» Text extract
"""
Wear - salmon being thrown into the cages by the turbine blades (2)

A salmon being thrown into the cages by the turbine blades at Framwellgate weir

Fish Legal has written to the Environment Agency highlighting local anglers’ concerns about potential over-abstraction and design flaws in a hydro-electric scheme on the River Wear resulting in fish deaths at Framwellgate weir in Durham city centre.

Enclosed with the letter are photographs and videos showing fish caught in the turbine chamber being hurled and battered, despite the hydro-electric scheme receiving the full approval of the Environment Agency at the time of construction as being in line with its own guidelines on hydro-electric scheme design. The letter in particular highlights a lack of adequate fish screens.

In addition, Fish Legal has raised concerns that the Environment Agency does not measure the adequacy of the flows in the River Wear, from which the hydro-electric scheme takes water to generate power, next to the hydro-electric scheme in Durham but instead takes measurements at Chester-le-Street some five miles or so downstream, where flow is enhanced by a number of tributaries. This casts great doubt over the accuracy of monitoring the sustainability of operation of the scheme at times of low flow. In addition, a gauge-board, designs of which were included in the licence conditions to show the public the river levels adjacent to the scheme, has not been installed.

Video footage compiled over two days showing
trapped salmon

Geoff Hardy, Solicitor for Fish Legal, said:
“We consider there are some big questions about why this hydro-electric scheme is allowed to continue operating when it is damaging salmon and sea trout and licence conditions have not been met.

"Our letter to the Environment Agency makes it clear that we expect answers and modifications to the way the hydro is monitored and operated. At the moment, as video footage that we have provided to the Environment Agency shows, salmon and sea trout are being damaged and killed as they travel upstream and downstream of the generating equipment.”
"""
» Listed records
"""
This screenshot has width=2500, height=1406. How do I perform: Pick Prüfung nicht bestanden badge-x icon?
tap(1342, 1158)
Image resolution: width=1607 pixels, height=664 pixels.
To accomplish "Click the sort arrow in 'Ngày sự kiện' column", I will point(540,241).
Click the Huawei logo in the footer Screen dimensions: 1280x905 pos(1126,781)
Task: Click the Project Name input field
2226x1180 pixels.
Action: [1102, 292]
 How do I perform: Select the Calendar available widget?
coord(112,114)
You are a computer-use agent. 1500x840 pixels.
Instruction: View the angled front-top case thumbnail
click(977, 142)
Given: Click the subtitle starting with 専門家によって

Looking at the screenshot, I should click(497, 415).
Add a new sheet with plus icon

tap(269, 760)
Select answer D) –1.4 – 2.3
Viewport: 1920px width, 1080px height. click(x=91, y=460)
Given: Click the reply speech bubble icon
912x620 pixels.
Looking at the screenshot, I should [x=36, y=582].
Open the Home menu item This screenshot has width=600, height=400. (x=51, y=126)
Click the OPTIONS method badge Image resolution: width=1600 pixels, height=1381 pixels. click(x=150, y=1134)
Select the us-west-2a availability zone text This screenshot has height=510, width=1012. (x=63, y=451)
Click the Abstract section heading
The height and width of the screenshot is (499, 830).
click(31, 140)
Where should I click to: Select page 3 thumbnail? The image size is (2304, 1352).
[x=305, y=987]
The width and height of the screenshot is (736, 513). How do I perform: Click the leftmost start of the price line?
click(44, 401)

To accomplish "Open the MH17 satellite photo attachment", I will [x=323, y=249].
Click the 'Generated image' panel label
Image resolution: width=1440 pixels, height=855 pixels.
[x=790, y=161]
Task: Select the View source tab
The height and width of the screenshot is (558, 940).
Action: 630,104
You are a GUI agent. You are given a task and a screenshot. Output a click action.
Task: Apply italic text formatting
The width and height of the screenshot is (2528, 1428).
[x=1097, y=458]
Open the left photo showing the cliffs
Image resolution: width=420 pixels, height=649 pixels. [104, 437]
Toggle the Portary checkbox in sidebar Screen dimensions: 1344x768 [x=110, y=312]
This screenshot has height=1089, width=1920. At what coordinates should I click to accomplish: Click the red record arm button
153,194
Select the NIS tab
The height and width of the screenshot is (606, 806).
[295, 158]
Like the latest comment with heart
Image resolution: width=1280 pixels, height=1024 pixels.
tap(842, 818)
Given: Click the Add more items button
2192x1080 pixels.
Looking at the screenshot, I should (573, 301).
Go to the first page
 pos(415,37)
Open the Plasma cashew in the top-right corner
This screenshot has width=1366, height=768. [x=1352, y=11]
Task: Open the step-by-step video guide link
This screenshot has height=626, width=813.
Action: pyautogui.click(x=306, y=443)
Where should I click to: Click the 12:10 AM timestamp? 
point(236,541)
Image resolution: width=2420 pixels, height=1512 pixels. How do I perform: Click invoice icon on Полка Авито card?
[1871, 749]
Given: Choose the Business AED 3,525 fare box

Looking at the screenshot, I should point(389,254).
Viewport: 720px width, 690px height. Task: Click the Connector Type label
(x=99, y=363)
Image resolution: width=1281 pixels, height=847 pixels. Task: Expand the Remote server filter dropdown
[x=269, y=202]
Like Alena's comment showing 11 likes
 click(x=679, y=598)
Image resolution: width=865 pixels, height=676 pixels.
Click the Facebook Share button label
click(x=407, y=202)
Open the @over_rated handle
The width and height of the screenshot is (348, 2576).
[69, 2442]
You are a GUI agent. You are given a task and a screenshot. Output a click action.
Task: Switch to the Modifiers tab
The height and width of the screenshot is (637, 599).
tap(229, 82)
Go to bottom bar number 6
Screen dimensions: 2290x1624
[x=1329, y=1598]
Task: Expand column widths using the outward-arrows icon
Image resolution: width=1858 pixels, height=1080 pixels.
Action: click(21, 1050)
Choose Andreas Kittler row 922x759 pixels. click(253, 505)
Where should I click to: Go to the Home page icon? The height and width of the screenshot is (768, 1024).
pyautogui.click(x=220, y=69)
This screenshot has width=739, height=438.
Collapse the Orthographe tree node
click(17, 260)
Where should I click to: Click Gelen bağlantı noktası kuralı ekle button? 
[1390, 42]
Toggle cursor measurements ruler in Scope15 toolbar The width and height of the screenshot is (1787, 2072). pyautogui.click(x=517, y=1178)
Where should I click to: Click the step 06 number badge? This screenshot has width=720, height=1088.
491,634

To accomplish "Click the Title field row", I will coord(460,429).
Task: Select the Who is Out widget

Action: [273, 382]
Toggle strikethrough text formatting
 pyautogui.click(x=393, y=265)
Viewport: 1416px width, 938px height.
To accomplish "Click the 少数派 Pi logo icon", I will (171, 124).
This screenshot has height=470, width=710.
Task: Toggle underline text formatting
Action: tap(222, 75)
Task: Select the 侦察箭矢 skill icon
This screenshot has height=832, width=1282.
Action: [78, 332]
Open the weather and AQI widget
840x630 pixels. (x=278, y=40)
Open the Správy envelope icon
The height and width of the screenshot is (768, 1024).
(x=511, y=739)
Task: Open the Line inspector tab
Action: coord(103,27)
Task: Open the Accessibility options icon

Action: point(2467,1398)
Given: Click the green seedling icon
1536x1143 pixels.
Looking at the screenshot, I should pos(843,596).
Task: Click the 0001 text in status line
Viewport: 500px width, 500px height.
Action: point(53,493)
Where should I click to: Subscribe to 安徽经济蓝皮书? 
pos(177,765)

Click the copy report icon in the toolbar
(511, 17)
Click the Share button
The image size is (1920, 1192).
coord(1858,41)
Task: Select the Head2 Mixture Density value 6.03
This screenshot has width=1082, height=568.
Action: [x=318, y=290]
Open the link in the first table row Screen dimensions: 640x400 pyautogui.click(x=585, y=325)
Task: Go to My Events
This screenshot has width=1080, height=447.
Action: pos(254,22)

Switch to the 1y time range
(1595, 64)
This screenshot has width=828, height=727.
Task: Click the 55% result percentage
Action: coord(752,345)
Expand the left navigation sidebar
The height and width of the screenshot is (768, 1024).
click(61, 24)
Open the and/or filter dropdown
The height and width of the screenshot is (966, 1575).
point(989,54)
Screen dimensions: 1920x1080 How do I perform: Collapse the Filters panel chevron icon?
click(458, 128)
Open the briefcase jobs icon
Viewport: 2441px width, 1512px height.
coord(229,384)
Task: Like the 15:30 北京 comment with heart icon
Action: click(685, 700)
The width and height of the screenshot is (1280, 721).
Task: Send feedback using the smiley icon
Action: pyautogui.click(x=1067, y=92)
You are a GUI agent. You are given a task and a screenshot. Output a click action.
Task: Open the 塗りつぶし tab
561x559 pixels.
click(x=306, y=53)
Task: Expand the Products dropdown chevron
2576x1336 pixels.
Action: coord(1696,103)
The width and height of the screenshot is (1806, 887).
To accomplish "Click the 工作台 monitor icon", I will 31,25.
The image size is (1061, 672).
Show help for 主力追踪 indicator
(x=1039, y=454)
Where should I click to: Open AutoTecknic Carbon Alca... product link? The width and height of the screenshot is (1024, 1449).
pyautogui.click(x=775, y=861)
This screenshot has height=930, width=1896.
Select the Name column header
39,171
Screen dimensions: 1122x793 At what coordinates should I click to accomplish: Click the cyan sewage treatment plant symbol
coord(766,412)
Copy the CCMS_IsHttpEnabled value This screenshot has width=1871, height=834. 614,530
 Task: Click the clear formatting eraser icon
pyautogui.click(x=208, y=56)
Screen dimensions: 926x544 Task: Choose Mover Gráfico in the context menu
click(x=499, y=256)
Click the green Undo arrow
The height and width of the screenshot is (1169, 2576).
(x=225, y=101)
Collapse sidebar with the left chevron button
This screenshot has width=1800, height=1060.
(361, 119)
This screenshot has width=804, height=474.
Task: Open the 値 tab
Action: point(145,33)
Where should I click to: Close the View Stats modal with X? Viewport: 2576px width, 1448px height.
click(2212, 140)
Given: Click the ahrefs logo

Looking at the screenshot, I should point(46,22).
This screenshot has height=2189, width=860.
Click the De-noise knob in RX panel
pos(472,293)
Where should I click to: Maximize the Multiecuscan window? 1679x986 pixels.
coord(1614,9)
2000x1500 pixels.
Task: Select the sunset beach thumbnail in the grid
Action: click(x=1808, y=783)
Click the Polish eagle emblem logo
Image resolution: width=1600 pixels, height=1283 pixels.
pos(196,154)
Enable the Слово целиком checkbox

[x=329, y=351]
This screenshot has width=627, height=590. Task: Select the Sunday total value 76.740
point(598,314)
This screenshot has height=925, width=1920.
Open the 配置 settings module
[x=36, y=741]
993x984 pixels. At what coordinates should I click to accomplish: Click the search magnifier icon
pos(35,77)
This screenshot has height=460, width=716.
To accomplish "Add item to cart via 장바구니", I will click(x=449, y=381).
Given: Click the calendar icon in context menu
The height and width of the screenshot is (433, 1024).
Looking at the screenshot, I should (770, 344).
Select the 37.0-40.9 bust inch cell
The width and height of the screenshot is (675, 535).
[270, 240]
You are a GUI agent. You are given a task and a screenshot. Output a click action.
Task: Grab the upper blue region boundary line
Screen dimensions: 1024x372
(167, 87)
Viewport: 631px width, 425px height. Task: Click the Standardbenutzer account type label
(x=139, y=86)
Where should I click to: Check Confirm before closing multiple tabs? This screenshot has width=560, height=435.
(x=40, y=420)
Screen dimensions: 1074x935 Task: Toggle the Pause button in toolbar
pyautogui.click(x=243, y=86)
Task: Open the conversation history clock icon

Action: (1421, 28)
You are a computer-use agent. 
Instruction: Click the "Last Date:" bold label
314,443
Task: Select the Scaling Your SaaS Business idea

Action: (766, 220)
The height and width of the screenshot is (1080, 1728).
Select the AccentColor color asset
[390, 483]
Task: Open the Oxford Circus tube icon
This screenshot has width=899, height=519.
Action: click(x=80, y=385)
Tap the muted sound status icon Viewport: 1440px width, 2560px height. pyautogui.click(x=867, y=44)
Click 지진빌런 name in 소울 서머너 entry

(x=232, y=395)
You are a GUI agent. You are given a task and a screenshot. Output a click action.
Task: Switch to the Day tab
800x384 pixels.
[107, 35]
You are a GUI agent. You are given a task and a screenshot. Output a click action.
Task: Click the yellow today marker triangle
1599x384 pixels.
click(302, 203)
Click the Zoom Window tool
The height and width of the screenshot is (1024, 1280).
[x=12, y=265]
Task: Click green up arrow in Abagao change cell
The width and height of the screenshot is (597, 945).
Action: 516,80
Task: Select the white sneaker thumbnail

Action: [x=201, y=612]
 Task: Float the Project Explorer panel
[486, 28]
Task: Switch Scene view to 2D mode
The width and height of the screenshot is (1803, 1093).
"""
» Written exercise
Answer from the River Wear hydro text:
1. What does Fish Legal's letter in particular highlight?
2. Where does the Environment Agency take its flow measurements for the River Wear?
3. What is Geoff Hardy's role?
Rely only on the River Wear hydro text.

» Solution to this task
1. A lack of adequate fish screens.
2. At Chester-le-Street, some five miles or so downstream.
3. Solicitor for Fish Legal.